[Stored data entries]

+ + + + +

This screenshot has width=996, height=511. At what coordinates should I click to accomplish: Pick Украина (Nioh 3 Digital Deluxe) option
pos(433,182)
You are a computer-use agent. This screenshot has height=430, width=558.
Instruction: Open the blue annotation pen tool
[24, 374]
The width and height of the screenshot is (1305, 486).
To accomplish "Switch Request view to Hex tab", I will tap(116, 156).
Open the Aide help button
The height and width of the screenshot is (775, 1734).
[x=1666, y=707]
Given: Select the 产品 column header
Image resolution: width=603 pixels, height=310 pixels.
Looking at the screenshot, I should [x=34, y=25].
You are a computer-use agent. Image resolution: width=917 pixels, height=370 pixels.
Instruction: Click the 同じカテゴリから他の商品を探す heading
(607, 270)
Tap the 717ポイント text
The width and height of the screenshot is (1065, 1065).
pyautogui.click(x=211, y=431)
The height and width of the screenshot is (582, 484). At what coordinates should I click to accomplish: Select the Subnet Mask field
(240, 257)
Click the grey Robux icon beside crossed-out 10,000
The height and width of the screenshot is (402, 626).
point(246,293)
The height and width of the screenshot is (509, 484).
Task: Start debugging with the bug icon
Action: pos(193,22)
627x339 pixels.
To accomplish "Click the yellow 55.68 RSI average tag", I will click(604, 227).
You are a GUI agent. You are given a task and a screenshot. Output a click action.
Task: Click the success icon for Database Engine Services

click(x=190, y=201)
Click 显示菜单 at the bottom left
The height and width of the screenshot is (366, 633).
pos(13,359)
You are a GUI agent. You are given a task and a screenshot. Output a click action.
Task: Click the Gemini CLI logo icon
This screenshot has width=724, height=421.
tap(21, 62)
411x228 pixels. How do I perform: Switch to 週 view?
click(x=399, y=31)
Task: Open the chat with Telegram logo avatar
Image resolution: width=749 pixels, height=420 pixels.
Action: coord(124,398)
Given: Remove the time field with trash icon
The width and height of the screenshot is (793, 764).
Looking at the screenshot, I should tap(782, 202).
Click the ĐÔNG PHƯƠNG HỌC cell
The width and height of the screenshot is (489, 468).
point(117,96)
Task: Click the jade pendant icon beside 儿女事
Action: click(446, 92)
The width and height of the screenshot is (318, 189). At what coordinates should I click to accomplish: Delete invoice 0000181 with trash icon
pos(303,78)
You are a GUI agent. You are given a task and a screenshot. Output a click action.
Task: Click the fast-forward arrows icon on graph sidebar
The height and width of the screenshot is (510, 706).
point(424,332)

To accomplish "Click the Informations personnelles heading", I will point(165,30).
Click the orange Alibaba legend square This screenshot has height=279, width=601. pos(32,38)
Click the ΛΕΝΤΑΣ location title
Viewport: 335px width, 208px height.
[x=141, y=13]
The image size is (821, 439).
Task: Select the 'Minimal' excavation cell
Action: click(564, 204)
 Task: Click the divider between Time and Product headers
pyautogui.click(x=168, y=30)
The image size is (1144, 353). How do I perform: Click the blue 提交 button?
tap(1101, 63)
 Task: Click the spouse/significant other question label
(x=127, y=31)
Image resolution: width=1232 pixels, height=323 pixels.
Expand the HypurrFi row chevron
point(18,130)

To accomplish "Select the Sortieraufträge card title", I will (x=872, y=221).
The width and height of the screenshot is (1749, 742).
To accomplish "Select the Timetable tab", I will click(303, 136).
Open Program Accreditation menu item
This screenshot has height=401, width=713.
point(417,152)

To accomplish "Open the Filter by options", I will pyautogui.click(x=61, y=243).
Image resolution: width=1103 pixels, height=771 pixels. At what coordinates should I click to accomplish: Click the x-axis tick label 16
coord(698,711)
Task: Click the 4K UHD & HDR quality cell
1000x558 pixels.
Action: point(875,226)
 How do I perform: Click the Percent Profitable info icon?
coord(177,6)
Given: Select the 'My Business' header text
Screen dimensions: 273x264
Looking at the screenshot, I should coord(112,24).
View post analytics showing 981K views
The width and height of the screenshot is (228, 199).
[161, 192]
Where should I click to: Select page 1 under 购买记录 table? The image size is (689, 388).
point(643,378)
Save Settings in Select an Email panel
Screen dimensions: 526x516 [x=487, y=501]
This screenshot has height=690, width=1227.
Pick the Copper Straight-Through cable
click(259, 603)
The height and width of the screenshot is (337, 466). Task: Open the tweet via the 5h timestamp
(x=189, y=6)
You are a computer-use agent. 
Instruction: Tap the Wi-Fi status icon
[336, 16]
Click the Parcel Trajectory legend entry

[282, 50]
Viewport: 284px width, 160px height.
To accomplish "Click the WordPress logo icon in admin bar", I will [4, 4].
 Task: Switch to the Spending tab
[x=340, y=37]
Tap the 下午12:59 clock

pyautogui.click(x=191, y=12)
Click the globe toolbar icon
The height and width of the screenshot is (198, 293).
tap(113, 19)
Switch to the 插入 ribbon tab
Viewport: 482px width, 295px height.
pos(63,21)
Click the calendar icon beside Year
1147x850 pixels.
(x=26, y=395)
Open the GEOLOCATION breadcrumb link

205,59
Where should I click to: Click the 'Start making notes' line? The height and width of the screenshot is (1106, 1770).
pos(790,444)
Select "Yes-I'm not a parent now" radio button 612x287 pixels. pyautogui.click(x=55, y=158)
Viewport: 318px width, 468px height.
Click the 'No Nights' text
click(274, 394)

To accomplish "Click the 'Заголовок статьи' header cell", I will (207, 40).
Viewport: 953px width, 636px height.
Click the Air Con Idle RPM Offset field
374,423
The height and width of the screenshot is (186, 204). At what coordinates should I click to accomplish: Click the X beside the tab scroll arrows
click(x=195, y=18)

+ + + + +

Copy every line of the records word for word.

Answer to this task:
This screenshot has width=996, height=511. At what coordinates should I click to accomplish: Pick Украина (Nioh 3 Digital Deluxe) option
pos(433,182)
You are a computer-use agent. This screenshot has height=430, width=558.
Instruction: Open the blue annotation pen tool
[24, 374]
The width and height of the screenshot is (1305, 486).
To accomplish "Switch Request view to Hex tab", I will tap(116, 156).
Open the Aide help button
The height and width of the screenshot is (775, 1734).
[x=1666, y=707]
Given: Select the 产品 column header
Image resolution: width=603 pixels, height=310 pixels.
Looking at the screenshot, I should [x=34, y=25].
You are a computer-use agent. Image resolution: width=917 pixels, height=370 pixels.
Instruction: Click the 同じカテゴリから他の商品を探す heading
(607, 270)
Tap the 717ポイント text
The width and height of the screenshot is (1065, 1065).
pyautogui.click(x=211, y=431)
The height and width of the screenshot is (582, 484). At what coordinates should I click to accomplish: Select the Subnet Mask field
(240, 257)
Click the grey Robux icon beside crossed-out 10,000
The height and width of the screenshot is (402, 626).
point(246,293)
The height and width of the screenshot is (509, 484).
Task: Start debugging with the bug icon
Action: pos(193,22)
627x339 pixels.
To accomplish "Click the yellow 55.68 RSI average tag", I will click(604, 227).
You are a GUI agent. You are given a task and a screenshot. Output a click action.
Task: Click the success icon for Database Engine Services

click(x=190, y=201)
Click 显示菜单 at the bottom left
The height and width of the screenshot is (366, 633).
pos(13,359)
You are a GUI agent. You are given a task and a screenshot. Output a click action.
Task: Click the Gemini CLI logo icon
This screenshot has width=724, height=421.
tap(21, 62)
411x228 pixels. How do I perform: Switch to 週 view?
click(x=399, y=31)
Task: Open the chat with Telegram logo avatar
Image resolution: width=749 pixels, height=420 pixels.
Action: coord(124,398)
Given: Remove the time field with trash icon
The width and height of the screenshot is (793, 764).
Looking at the screenshot, I should tap(782, 202).
Click the ĐÔNG PHƯƠNG HỌC cell
The width and height of the screenshot is (489, 468).
point(117,96)
Task: Click the jade pendant icon beside 儿女事
Action: click(446, 92)
The width and height of the screenshot is (318, 189). At what coordinates should I click to accomplish: Delete invoice 0000181 with trash icon
pos(303,78)
You are a GUI agent. You are given a task and a screenshot. Output a click action.
Task: Click the fast-forward arrows icon on graph sidebar
The height and width of the screenshot is (510, 706).
point(424,332)

To accomplish "Click the Informations personnelles heading", I will point(165,30).
Click the orange Alibaba legend square This screenshot has height=279, width=601. pos(32,38)
Click the ΛΕΝΤΑΣ location title
Viewport: 335px width, 208px height.
[x=141, y=13]
The image size is (821, 439).
Task: Select the 'Minimal' excavation cell
Action: click(564, 204)
 Task: Click the divider between Time and Product headers
pyautogui.click(x=168, y=30)
The image size is (1144, 353). How do I perform: Click the blue 提交 button?
tap(1101, 63)
 Task: Click the spouse/significant other question label
(x=127, y=31)
Image resolution: width=1232 pixels, height=323 pixels.
Expand the HypurrFi row chevron
point(18,130)

To accomplish "Select the Sortieraufträge card title", I will (x=872, y=221).
The width and height of the screenshot is (1749, 742).
To accomplish "Select the Timetable tab", I will click(303, 136).
Open Program Accreditation menu item
This screenshot has height=401, width=713.
point(417,152)

To accomplish "Open the Filter by options", I will pyautogui.click(x=61, y=243).
Image resolution: width=1103 pixels, height=771 pixels. At what coordinates should I click to accomplish: Click the x-axis tick label 16
coord(698,711)
Task: Click the 4K UHD & HDR quality cell
1000x558 pixels.
Action: point(875,226)
 How do I perform: Click the Percent Profitable info icon?
coord(177,6)
Given: Select the 'My Business' header text
Screen dimensions: 273x264
Looking at the screenshot, I should coord(112,24).
View post analytics showing 981K views
The width and height of the screenshot is (228, 199).
[161, 192]
Where should I click to: Select page 1 under 购买记录 table? The image size is (689, 388).
point(643,378)
Save Settings in Select an Email panel
Screen dimensions: 526x516 [x=487, y=501]
This screenshot has height=690, width=1227.
Pick the Copper Straight-Through cable
click(259, 603)
The height and width of the screenshot is (337, 466). Task: Open the tweet via the 5h timestamp
(x=189, y=6)
You are a computer-use agent. 
Instruction: Tap the Wi-Fi status icon
[336, 16]
Click the Parcel Trajectory legend entry

[282, 50]
Viewport: 284px width, 160px height.
To accomplish "Click the WordPress logo icon in admin bar", I will [4, 4].
 Task: Switch to the Spending tab
[x=340, y=37]
Tap the 下午12:59 clock

pyautogui.click(x=191, y=12)
Click the globe toolbar icon
The height and width of the screenshot is (198, 293).
tap(113, 19)
Switch to the 插入 ribbon tab
Viewport: 482px width, 295px height.
pos(63,21)
Click the calendar icon beside Year
1147x850 pixels.
(x=26, y=395)
Open the GEOLOCATION breadcrumb link

205,59
Where should I click to: Click the 'Start making notes' line? The height and width of the screenshot is (1106, 1770).
pos(790,444)
Select "Yes-I'm not a parent now" radio button 612x287 pixels. pyautogui.click(x=55, y=158)
Viewport: 318px width, 468px height.
Click the 'No Nights' text
click(274, 394)

To accomplish "Click the 'Заголовок статьи' header cell", I will (207, 40).
Viewport: 953px width, 636px height.
Click the Air Con Idle RPM Offset field
374,423
The height and width of the screenshot is (186, 204). At what coordinates should I click to accomplish: Click the X beside the tab scroll arrows
click(x=195, y=18)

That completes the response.